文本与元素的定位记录
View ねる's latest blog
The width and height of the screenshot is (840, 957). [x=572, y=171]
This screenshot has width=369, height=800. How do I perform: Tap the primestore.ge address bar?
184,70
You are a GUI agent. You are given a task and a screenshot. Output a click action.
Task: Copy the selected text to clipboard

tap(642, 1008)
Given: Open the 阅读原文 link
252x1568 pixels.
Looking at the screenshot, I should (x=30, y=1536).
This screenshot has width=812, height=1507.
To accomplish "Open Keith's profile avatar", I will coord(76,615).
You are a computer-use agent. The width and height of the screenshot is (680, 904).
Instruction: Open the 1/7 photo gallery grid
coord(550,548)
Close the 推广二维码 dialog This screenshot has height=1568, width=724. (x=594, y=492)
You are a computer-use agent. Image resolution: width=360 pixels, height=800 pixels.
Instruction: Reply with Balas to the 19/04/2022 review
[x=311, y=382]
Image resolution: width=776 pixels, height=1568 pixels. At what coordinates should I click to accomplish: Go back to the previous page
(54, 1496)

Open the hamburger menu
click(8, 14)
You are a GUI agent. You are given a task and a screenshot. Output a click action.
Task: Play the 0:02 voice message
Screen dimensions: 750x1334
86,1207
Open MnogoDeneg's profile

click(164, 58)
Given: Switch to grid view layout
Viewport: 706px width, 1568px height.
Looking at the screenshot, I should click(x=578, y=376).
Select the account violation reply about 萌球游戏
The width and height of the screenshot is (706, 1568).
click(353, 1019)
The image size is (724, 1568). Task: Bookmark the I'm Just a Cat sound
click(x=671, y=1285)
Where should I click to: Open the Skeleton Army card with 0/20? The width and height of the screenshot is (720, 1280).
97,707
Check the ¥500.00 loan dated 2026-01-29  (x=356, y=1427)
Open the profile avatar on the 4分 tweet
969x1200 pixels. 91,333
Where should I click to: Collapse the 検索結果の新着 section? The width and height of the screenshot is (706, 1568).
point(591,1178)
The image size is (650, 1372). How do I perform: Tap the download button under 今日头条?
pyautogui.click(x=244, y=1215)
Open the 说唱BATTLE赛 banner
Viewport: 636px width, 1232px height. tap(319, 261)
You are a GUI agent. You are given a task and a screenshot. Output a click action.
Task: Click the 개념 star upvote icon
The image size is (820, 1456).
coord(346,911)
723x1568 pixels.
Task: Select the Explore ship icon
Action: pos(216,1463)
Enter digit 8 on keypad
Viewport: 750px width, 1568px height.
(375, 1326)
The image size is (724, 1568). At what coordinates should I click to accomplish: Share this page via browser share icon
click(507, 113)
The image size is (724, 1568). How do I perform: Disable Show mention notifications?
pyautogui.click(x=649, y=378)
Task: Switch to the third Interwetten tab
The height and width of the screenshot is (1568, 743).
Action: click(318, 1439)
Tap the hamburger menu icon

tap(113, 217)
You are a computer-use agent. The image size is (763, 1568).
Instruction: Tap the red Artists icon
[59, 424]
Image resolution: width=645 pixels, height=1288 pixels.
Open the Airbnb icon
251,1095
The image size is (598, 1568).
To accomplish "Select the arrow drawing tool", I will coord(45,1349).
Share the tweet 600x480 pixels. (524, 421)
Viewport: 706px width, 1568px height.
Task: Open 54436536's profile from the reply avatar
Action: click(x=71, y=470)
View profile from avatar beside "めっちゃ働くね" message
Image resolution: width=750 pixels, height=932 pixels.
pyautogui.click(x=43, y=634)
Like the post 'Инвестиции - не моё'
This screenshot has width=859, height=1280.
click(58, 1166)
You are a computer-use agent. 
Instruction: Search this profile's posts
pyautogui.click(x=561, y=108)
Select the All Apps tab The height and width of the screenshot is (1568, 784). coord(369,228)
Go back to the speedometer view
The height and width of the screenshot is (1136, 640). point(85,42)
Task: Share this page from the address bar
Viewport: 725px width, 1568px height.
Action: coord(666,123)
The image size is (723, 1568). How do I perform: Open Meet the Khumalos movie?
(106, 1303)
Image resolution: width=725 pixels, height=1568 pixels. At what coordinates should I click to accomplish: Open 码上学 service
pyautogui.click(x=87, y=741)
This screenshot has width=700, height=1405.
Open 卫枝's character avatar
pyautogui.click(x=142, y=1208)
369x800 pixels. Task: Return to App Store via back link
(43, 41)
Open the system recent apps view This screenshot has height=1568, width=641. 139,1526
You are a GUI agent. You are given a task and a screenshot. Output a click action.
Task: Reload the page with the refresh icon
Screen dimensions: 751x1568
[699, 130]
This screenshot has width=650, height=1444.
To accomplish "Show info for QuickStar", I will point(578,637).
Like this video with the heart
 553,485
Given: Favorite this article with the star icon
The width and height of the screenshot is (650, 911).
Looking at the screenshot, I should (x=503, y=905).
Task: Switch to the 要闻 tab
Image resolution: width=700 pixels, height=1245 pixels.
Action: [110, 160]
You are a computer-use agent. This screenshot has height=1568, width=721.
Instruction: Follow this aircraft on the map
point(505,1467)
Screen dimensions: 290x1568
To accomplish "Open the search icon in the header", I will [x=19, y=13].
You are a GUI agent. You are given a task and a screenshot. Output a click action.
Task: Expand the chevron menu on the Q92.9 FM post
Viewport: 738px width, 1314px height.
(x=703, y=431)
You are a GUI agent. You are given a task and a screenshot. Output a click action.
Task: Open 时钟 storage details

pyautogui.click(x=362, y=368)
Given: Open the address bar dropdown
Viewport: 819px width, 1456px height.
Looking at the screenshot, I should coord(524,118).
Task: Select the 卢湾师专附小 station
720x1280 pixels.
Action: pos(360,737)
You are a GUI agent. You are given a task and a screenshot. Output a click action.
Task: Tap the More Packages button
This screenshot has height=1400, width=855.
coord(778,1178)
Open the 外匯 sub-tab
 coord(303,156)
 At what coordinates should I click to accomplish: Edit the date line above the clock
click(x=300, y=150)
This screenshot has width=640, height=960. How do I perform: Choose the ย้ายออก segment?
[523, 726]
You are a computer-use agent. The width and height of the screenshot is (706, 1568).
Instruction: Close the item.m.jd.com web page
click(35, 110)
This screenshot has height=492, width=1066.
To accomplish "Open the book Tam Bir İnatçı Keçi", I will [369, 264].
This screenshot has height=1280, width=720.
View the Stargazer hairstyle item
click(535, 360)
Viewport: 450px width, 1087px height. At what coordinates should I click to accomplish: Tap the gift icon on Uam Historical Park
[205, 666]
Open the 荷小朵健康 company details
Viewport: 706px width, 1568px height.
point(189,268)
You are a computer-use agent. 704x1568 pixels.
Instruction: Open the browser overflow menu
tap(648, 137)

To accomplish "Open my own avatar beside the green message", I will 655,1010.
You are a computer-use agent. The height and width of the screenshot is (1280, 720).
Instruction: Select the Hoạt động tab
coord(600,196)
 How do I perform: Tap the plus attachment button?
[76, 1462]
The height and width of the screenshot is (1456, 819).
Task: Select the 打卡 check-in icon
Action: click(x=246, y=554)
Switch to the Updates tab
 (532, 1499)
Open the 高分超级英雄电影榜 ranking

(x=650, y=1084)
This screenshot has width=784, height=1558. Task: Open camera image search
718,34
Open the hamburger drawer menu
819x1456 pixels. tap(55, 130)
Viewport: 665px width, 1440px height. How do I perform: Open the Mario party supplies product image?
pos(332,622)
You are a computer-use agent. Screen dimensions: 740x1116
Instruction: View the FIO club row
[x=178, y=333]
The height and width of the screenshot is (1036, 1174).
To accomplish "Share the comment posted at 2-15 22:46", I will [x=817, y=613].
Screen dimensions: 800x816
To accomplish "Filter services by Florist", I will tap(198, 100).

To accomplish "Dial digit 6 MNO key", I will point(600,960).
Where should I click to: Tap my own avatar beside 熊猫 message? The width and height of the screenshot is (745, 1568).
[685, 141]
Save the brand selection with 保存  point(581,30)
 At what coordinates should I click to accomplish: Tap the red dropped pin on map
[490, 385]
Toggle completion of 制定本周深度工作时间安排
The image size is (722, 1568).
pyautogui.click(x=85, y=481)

任务说明
更新列表开头至含 "tap(642, 1008)" 的那一行（含该行）：将其中的 "clipboard" 替换为 "pasteboard"，其余内容保持不变。

练习答案
View ねる's latest blog
The width and height of the screenshot is (840, 957). [x=572, y=171]
This screenshot has width=369, height=800. How do I perform: Tap the primestore.ge address bar?
184,70
You are a GUI agent. You are given a task and a screenshot. Output a click action.
Task: Copy the selected text to pasteboard

tap(642, 1008)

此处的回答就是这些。